Spectators, who in other parts of China have thronged streets to get a glimpse of the torch, were also banned from climbing trees or collecting on bridges under which the flame will pass, state media said on Monday.
The steps are a measure of the sensitivity which surrounds Xinjiang, an oil-rich border region which is home to the Muslim Uighur people, some of whom Beijing blames for a series of attacks in the name of agitating for an independent state.
"Considering that too many people will cause a lack of safety, we are recommending that everyone watches on the television from home," the official Xinjiang Daily quoted the Communist Party boss of the region's sports administration, Li Guangming, as saying.
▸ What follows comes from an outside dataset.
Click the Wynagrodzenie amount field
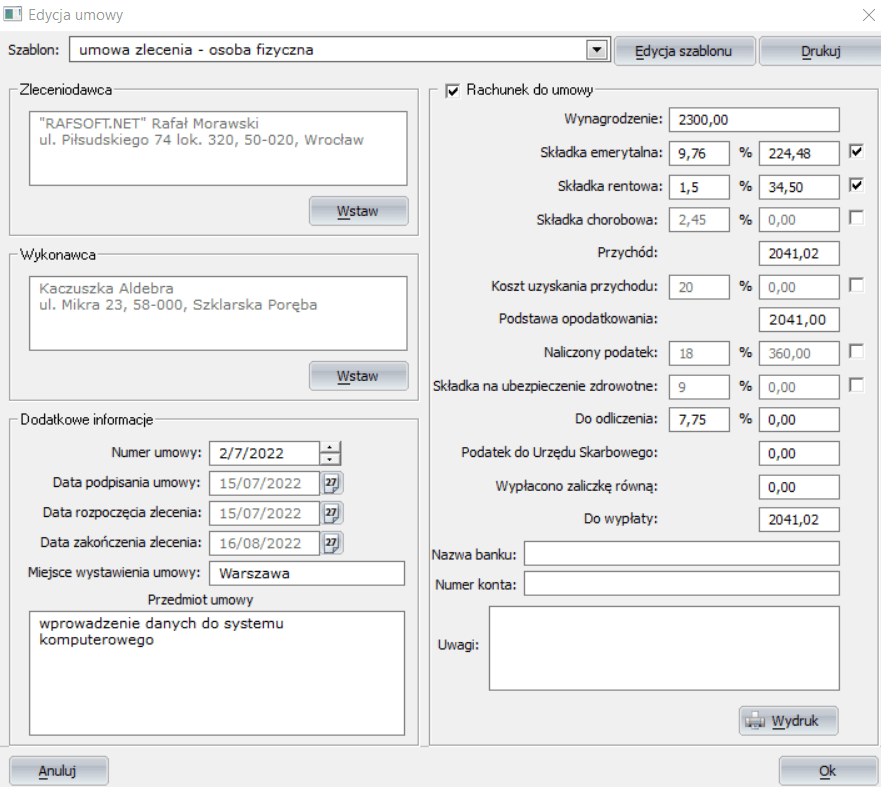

The torch, whose progress around the world had been dogged by anti-Chinese protests, will be paraded through Xinjiang's regional capital on Tuesday before heading to the mainly Uighur city of Kashgar, not far from the Pakistan and Afghanistan frontier.
A three-day tour of Tibet was supposed to precede this leg but the schedule was altered after a three-day suspension for the Sichuan earthquake.
A curtailed trip to the Himalayan region will now follow after the torch leaves Xinjiang, organisers said.
Xinjiang is home to 8 million Uighurs, many of whom resent the growing presence and economic grip of the Han Chinese.